Items listed in a dataset:

Segment Open

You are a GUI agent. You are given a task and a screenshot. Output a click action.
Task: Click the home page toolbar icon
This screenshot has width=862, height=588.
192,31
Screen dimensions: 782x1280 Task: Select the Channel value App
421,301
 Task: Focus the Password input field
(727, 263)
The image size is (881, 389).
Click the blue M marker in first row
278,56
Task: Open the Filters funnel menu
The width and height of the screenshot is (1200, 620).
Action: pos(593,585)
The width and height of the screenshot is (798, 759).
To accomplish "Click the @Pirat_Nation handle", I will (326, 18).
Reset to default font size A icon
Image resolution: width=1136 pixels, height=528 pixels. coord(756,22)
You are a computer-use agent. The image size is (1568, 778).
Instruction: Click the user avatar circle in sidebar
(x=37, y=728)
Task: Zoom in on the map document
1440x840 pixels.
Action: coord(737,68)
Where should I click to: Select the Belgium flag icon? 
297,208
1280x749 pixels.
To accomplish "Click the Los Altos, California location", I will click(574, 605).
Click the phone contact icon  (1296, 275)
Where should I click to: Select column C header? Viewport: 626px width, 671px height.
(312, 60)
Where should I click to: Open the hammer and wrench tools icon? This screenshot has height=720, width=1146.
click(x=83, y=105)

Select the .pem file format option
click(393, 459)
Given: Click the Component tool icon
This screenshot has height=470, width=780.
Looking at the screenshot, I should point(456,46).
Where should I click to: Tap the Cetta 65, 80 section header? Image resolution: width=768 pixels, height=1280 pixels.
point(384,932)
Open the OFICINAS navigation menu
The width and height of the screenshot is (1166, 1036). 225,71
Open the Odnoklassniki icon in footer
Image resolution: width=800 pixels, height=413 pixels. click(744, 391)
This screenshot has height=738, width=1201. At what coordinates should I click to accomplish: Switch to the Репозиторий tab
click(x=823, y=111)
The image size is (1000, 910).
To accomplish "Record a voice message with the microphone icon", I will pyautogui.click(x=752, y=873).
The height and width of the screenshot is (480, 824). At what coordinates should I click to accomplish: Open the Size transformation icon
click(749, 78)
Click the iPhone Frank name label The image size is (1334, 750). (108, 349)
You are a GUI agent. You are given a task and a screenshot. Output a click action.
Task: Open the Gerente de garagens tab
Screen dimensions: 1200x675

Segment Closed

Copy out every entry exactly.

You are a GUI agent. You are given a task and a screenshot. Output a click action.
Task: Click the home page toolbar icon
This screenshot has width=862, height=588.
192,31
Screen dimensions: 782x1280 Task: Select the Channel value App
421,301
 Task: Focus the Password input field
(727, 263)
The image size is (881, 389).
Click the blue M marker in first row
278,56
Task: Open the Filters funnel menu
The width and height of the screenshot is (1200, 620).
Action: pos(593,585)
The width and height of the screenshot is (798, 759).
To accomplish "Click the @Pirat_Nation handle", I will (326, 18).
Reset to default font size A icon
Image resolution: width=1136 pixels, height=528 pixels. coord(756,22)
You are a computer-use agent. The image size is (1568, 778).
Instruction: Click the user avatar circle in sidebar
(x=37, y=728)
Task: Zoom in on the map document
1440x840 pixels.
Action: coord(737,68)
Where should I click to: Select the Belgium flag icon? 
297,208
1280x749 pixels.
To accomplish "Click the Los Altos, California location", I will click(574, 605).
Click the phone contact icon  (1296, 275)
Where should I click to: Select column C header? Viewport: 626px width, 671px height.
(312, 60)
Where should I click to: Open the hammer and wrench tools icon? This screenshot has height=720, width=1146.
click(x=83, y=105)

Select the .pem file format option
click(393, 459)
Given: Click the Component tool icon
This screenshot has height=470, width=780.
Looking at the screenshot, I should point(456,46).
Where should I click to: Tap the Cetta 65, 80 section header? Image resolution: width=768 pixels, height=1280 pixels.
point(384,932)
Open the OFICINAS navigation menu
The width and height of the screenshot is (1166, 1036). 225,71
Open the Odnoklassniki icon in footer
Image resolution: width=800 pixels, height=413 pixels. click(744, 391)
This screenshot has height=738, width=1201. At what coordinates should I click to accomplish: Switch to the Репозиторий tab
click(x=823, y=111)
The image size is (1000, 910).
To accomplish "Record a voice message with the microphone icon", I will pyautogui.click(x=752, y=873).
The height and width of the screenshot is (480, 824). At what coordinates should I click to accomplish: Open the Size transformation icon
click(749, 78)
Click the iPhone Frank name label The image size is (1334, 750). (108, 349)
You are a GUI agent. You are given a task and a screenshot. Output a click action.
Task: Open the Gerente de garagens tab
Screen dimensions: 1200x675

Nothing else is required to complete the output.